They create to praise.
About 90 artists from all corners of the country, as well as Mexico and the United Kingdom, participated in Gifts, the first open-studio exhibition hosted on the website of the Episcopal Church and Visual Arts. Artists submitted what they considered to be their best or favorite work not previously shown at an ECVA exhibition.
Jan Neal, director of ECVA exhibitions, said organizers chose the title of the current exhibition "to address a primary characteristic of the artist's life, of the spiritual life – that of gift-giving and gift-receiving." She pointed to the diversity of art within the exhibit and the generosity of artists in sharing their gifts.
Claudia Smith of Fountain Hills, Arizona, debuted her original work A Rose for Alice, an oil painting inspired by a next-door neighbor who died after battling cancer. "It symbolizes strength despite threatened loss and our Lord's unconditional love and promise of eternal life through him," she said.
A contributor from Atlanta, Jerome Lawrence submitted a light-hearted acrylic piece from his series Tulips are People Too. With his work, he said, he hopes to help viewers understand that beauty exists in every imaginable thing.

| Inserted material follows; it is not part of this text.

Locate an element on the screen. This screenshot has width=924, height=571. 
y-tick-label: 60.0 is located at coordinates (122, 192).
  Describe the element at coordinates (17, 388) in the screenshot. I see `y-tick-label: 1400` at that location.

"This painting ... presents several pleasant and funny characters that people – and tulips – seem to take," he said. "Imagine that tulips are people, and you might see someone you know in this work!"
Varied media used
Artists used various creative media, including marble sculpture; fired clay; oil, acrylic and watercolor paint; etching; photography; textiles; stained glass; and liturgical fabric art. Themes included reproductions of the image of Christ, personal vision and experiences, seasons and the outdoors. Ann Kim of Nanuet, New York, displayed a mixed-media piece, Habakkuk, from her traveling solo exhibition, Via Crucis, Via Lucas. She described her work as a man on an apex – eyes and body upward facing heaven in complete comfort to the submission of the Lord.
It is in this posture that everlasting strength and fearless living take flight, she said.
Some artists submitted pieces that refreshed happy memories. Using charcoal, Barbara Outwin Hersey created Retreat, a lifelike drawing of a friend finding refuge on a sweltering and muddy June day on Lake Erie.
"Looking at the drawing, I can feel again the great feeling of gathering, hear the music, smell the long grass and mud baking in the sun – even squint from the brightness of the day," Hersey said in her artist's profile on the exhibit site.
The exhibition can be seen at www.ecva.org. Readers in the New York area interested in viewing Kim's work can visit her exhibit at Coho's Broome Street gallery in early June.